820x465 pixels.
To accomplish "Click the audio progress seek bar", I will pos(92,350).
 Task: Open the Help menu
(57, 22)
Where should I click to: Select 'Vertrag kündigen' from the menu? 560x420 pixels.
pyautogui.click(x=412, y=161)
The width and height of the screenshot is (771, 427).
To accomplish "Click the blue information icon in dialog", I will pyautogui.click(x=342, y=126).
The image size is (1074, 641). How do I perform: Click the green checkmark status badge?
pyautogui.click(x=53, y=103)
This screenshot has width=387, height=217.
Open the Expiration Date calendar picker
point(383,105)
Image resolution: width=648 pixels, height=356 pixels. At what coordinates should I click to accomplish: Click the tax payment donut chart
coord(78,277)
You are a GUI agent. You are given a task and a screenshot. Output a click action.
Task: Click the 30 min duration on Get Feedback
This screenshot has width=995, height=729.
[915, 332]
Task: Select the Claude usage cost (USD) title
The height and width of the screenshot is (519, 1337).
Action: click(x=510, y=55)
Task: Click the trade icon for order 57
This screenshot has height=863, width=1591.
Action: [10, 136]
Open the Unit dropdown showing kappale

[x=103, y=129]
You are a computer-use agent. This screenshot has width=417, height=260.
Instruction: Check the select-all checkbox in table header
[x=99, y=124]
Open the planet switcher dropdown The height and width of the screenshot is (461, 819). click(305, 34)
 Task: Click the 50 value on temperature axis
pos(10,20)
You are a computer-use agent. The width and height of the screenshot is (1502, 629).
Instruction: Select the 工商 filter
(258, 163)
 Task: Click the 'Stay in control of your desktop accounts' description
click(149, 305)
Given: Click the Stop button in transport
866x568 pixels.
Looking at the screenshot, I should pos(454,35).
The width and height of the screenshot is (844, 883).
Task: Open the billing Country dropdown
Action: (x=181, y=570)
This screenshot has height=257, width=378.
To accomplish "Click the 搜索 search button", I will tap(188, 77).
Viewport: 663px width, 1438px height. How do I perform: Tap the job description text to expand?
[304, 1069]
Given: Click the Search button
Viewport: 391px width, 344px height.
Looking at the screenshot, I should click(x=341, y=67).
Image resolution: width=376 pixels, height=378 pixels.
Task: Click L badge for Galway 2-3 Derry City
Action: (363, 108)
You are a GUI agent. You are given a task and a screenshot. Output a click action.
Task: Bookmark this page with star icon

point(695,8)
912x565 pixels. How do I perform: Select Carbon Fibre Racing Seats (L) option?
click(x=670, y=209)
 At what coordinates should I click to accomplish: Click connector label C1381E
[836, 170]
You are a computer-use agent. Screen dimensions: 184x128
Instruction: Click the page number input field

----------

*ACTIVITY*
Without altering a single word, repeat the material.

*FINISHED TASK*
820x465 pixels.
To accomplish "Click the audio progress seek bar", I will pos(92,350).
 Task: Open the Help menu
(57, 22)
Where should I click to: Select 'Vertrag kündigen' from the menu? 560x420 pixels.
pyautogui.click(x=412, y=161)
The width and height of the screenshot is (771, 427).
To accomplish "Click the blue information icon in dialog", I will pyautogui.click(x=342, y=126).
The image size is (1074, 641). How do I perform: Click the green checkmark status badge?
pyautogui.click(x=53, y=103)
This screenshot has width=387, height=217.
Open the Expiration Date calendar picker
point(383,105)
Image resolution: width=648 pixels, height=356 pixels. At what coordinates should I click to accomplish: Click the tax payment donut chart
coord(78,277)
You are a GUI agent. You are given a task and a screenshot. Output a click action.
Task: Click the 30 min duration on Get Feedback
This screenshot has width=995, height=729.
[915, 332]
Task: Select the Claude usage cost (USD) title
The height and width of the screenshot is (519, 1337).
Action: click(x=510, y=55)
Task: Click the trade icon for order 57
This screenshot has height=863, width=1591.
Action: [10, 136]
Open the Unit dropdown showing kappale

[x=103, y=129]
You are a computer-use agent. This screenshot has width=417, height=260.
Instruction: Check the select-all checkbox in table header
[x=99, y=124]
Open the planet switcher dropdown The height and width of the screenshot is (461, 819). click(305, 34)
 Task: Click the 50 value on temperature axis
pos(10,20)
You are a computer-use agent. The width and height of the screenshot is (1502, 629).
Instruction: Select the 工商 filter
(258, 163)
 Task: Click the 'Stay in control of your desktop accounts' description
click(149, 305)
Given: Click the Stop button in transport
866x568 pixels.
Looking at the screenshot, I should pos(454,35).
The width and height of the screenshot is (844, 883).
Task: Open the billing Country dropdown
Action: (x=181, y=570)
This screenshot has height=257, width=378.
To accomplish "Click the 搜索 search button", I will tap(188, 77).
Viewport: 663px width, 1438px height. How do I perform: Tap the job description text to expand?
[304, 1069]
Given: Click the Search button
Viewport: 391px width, 344px height.
Looking at the screenshot, I should click(x=341, y=67).
Image resolution: width=376 pixels, height=378 pixels.
Task: Click L badge for Galway 2-3 Derry City
Action: (363, 108)
You are a GUI agent. You are given a task and a screenshot. Output a click action.
Task: Bookmark this page with star icon

point(695,8)
912x565 pixels. How do I perform: Select Carbon Fibre Racing Seats (L) option?
click(x=670, y=209)
 At what coordinates should I click to accomplish: Click connector label C1381E
[836, 170]
You are a computer-use agent. Screen dimensions: 184x128
Instruction: Click the page number input field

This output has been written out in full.